Polish hackers could be sued for unlocking commuter trains "bricked" by manufacturer

Earlier this week, I wrote about the remarkably cool story of three Polish hackers successfully messing with "the system", as per request of their employer. They huffed and they puffed and they put a bunch of green numbers onto black terminal screens or whatever it is these people do to make stuff work. Full disclosure, you readers at home should know that I imagine these three in orange-tinted sunglasses, JNCO jeans and frosted tips. It's vital to the story that we're on the same page.

Anyway, train manufacturer Newag installed fun little software that renders their trains inoperable when serviced by an independent party, allegedly. The hackers, Dragon Sector, discovered this because the company that won the repair bid for the trains was, in fact, a well-respected independent party repair company. And when they tried to repair the trains, software locks appeared. The hackers were called in, discovered by the repair company by means of Google, and managed to bypass the anti-repair "parts pairing" software. The trains worked again, people were mad at Newag, and the hackers went their merry way.

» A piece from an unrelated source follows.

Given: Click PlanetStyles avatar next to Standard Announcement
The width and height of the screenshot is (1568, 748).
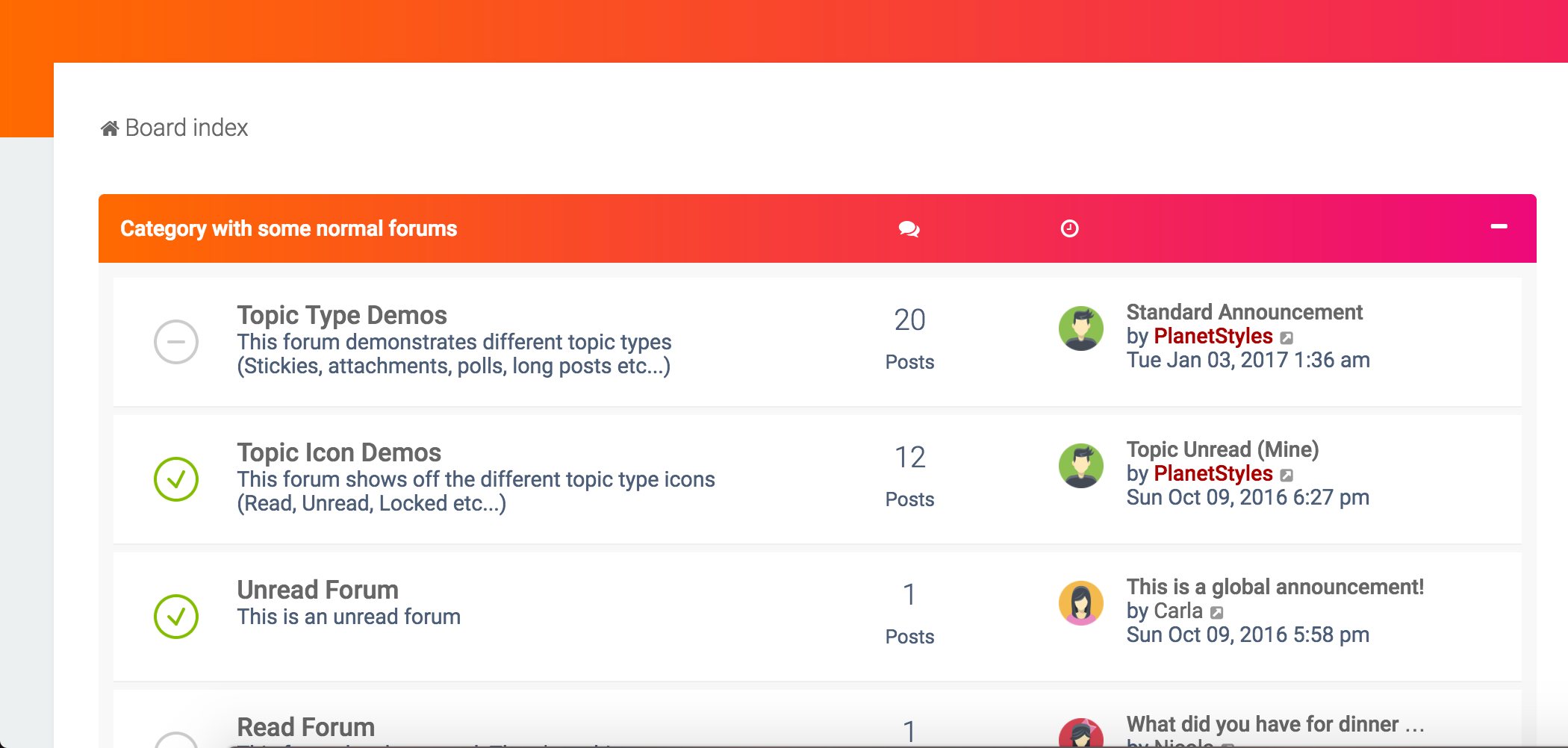Looking at the screenshot, I should click(1081, 328).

Then, Newag denied that they installed this software, blamed it on hackers and/or slander from the competition, and threatened to sue Dragon Sector. The trains really weren't working, so much so that the lack of trains was affecting service. How would this qualify as slander? Why sue Dragon Sector after successfully making the trains run? Seems curious, also, as to why some trains had code in 'em to lock up if they were at the competition's repair workshops.

Dragon Sector believes the threats are idle, but that Newag is using litigation as a public intimidation tactic to scare off future independent repair attempts.

We'll see where this goes and if it gets adapted into a Based on a True Story 90s-revival movie or not.